Спор поколений, ясно слышимый в письме Шмелева, не был ограничен разным отношением к традиции, к задачам литературы, к слову. За этим стояли и более глубокие вещи — хотя все здесь, в сущности, взаимосвязано. Отвергаемая многими молодыми — по выражению Берберовой — «бунинско-шмелевско-купринская традиция реализма» предполагала, помимо всего прочего (или над всем прочим), воссоздание образа России, воскрешение черт утраченной родины. Сколько бы ни было пущено в свое время критических стрел по поводу «ностальгической» прозы старших мастеров, — лучшее, что было создано Буниным и Шмелевым в эмиграции (а это и есть вершины зарубежной русской прозы), написано о России. Этого образа России не было — и не могло быть — у молодых, рано лишенных своего, как говорил Бунин, «Белевского уезда», сохранивших в душе, в памяти лишь смутно различимые его черты. А отсюда, от этой лишенности корней — достаточно характерный для молодой эмигрантской литературы уход от реальности и, в конечном счете, непреодолимое одиночество героя, трагическая разобщенность душ в иллюзорном мире. «Герой молодой эмигрантской литературы, — как точно заметил один из представителей этого поколения, — не живет, а только смотрит из своего одиночного заключения на жизнь, проходящую мимо, как вода мимо губ Тантала. Подлинные, укорененные в действительности восприятия смешиваются с мечтаниями и снами» [354]. Это мы видим и в романах Поплавского, и у Газданова, и у С. Шаршуна, это находит высшее выражение в прозе Набокова. Отсюда – и разная роль слова в творчестве писателей разных поколений русской эмиграции.

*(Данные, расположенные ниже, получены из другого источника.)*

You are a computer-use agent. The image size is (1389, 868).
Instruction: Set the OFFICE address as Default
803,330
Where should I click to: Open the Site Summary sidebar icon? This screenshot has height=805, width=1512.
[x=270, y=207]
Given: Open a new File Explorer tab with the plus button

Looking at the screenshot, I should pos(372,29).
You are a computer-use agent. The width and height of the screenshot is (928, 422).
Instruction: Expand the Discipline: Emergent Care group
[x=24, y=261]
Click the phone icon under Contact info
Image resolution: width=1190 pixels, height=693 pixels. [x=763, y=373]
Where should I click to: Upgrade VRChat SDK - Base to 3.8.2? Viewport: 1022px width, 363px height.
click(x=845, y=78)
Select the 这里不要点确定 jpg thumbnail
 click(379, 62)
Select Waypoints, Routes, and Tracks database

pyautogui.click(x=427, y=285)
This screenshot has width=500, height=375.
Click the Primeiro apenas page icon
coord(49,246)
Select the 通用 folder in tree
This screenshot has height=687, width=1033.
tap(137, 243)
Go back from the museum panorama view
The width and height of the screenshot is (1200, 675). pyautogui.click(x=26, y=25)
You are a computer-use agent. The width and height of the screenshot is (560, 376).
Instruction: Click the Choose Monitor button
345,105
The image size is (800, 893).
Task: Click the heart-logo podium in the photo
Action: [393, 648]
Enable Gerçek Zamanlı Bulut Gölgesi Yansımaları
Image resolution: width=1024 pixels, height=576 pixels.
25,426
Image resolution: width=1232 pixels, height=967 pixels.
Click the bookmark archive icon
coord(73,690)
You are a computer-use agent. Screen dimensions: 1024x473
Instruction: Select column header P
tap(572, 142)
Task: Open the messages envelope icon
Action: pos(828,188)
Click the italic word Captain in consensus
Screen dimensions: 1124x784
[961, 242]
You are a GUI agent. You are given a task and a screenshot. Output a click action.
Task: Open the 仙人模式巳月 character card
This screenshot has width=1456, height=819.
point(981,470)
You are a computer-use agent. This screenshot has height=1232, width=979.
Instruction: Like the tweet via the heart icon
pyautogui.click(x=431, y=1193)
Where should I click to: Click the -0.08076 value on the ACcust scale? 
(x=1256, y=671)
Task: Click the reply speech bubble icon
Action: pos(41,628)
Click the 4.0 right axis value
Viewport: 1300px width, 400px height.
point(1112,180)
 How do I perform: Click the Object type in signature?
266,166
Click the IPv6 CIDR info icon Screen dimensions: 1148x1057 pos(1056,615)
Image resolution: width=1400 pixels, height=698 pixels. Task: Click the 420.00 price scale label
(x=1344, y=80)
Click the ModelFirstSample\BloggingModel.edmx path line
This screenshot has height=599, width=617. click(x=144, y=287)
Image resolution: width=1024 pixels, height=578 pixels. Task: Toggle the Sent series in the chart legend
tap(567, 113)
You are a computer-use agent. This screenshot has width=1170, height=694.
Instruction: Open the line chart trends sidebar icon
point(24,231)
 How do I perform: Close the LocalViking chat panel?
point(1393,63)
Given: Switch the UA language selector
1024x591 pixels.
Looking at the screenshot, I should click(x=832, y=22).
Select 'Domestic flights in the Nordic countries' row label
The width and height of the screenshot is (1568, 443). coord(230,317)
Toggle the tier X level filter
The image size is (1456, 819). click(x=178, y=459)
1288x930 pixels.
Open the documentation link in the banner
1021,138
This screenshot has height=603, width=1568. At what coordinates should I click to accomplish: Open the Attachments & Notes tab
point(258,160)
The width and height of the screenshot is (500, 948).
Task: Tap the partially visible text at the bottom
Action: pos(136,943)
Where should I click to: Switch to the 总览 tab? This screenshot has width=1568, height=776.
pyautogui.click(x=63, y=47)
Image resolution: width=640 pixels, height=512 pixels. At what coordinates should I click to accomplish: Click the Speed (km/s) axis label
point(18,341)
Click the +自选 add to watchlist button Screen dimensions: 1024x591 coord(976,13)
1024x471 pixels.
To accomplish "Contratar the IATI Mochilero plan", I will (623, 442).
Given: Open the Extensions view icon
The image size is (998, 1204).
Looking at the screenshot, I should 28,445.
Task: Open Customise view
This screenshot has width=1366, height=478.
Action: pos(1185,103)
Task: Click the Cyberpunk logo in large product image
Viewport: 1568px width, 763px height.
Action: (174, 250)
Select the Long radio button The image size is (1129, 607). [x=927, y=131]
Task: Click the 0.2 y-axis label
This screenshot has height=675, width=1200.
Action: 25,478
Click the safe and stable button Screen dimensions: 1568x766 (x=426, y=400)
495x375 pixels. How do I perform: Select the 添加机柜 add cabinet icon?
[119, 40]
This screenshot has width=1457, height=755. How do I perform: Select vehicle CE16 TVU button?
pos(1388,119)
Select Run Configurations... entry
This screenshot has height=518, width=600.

* * *Было бы весьма интересно, размышляя о споре поколений в литературе зарубежья, обратиться к творчеству двух ярких – и противостоящих друг другу — мастеров, чьи имена здесь уже звучали — И.Шмелева и В.Набокова. Стоило бы, выясняя полярность позиций, сопоставить произведения этих двух писателей с точки зрения роли художественного слова в них. Я попытаюсь лишь кратко обозначить некоторые наиболее, на мой взгляд, важные направления подобного сопоставления.
Обращаясь к произведениям, принципиально важным для каждого из писателей — к таким, как «Богомолье» и «Лето Господне» И. Шмелева, как «Защита Лужина», «Приглашение на казнь» и «Другие берега» В.Набокова, ясно видишь, насколько своеобразные и далекие друг другу художественные миры открываются здесь перед читателем. Замечу при этом, что какими-то своими сторонами эти миры сближаются, соприкасаются друг с другом. Очевидна, скажем, большая изобразительная сила художественного образа, художественного слова и у Шмелева, и у Набокова. Вот на страницах «Богомолья» перед нами «Москва-река в розовом туманце», а на ней рыболовы в лодочках, которые «подымают и опускают удочки, будто водят усами раки». А в «Лете Господнем» мы видим «черную кашу галок в небе», наблюдаем, как в солнечном луче «суетятся золотинки». Подобные примеры живописания словом, создания абсолютно конкретной, отчетливо видимой читателем картины у Шмелева можно приводить и приводить, об этом свойстве его таланта писали многие — напомню здесь лишь слова И.Ильина о Шмелеве как «великом мастере слова и образа», умеющем находить «слова точные, насыщенные и изобразительные»[355]. И столь же очевиден изобразительный дар Набокова — создателя тончайших, изощренных в своих зрительных подробностях словесных зарисовок. Открываем, например, «Защиту Лужина» и на первых же страницах видим и ободранные коленки юного еще героя — поданные крупным планом, со «всеми теми царапинами, которыми расписываются песчинки, камушки, острые прутики», видим комара, который, присосавшись к этой ободранной коленке, «поднимал в блаженстве, рубиновое брюшко». Итак, слово изобразительное как момент, сближающий, казалось бы, художественные миры Шмелева и Набокова.
Если же сопоставлять именно «Лето Господне» с некоторыми страницами «Защиты Лужина», то открывается еще один общий момент, проявляющийся и в изобразительных образах – мир, запечатленный в них, увиден глазами ребенка.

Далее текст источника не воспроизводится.